* _AIM_
Print, unchanged, the lines in the entries below from the one holding "Choose the large desktop viewport size" through the one holding "click(181, 25)", both included, and leave out any pictures.

* _RECORDS TO PROCESS_
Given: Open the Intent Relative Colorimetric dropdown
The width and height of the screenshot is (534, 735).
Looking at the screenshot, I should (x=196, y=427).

* * *

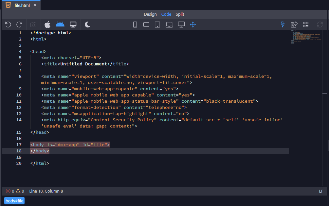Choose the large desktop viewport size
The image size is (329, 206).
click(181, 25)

* _OUTPUT OF THE TASK_
Choose the large desktop viewport size
The image size is (329, 206).
click(181, 25)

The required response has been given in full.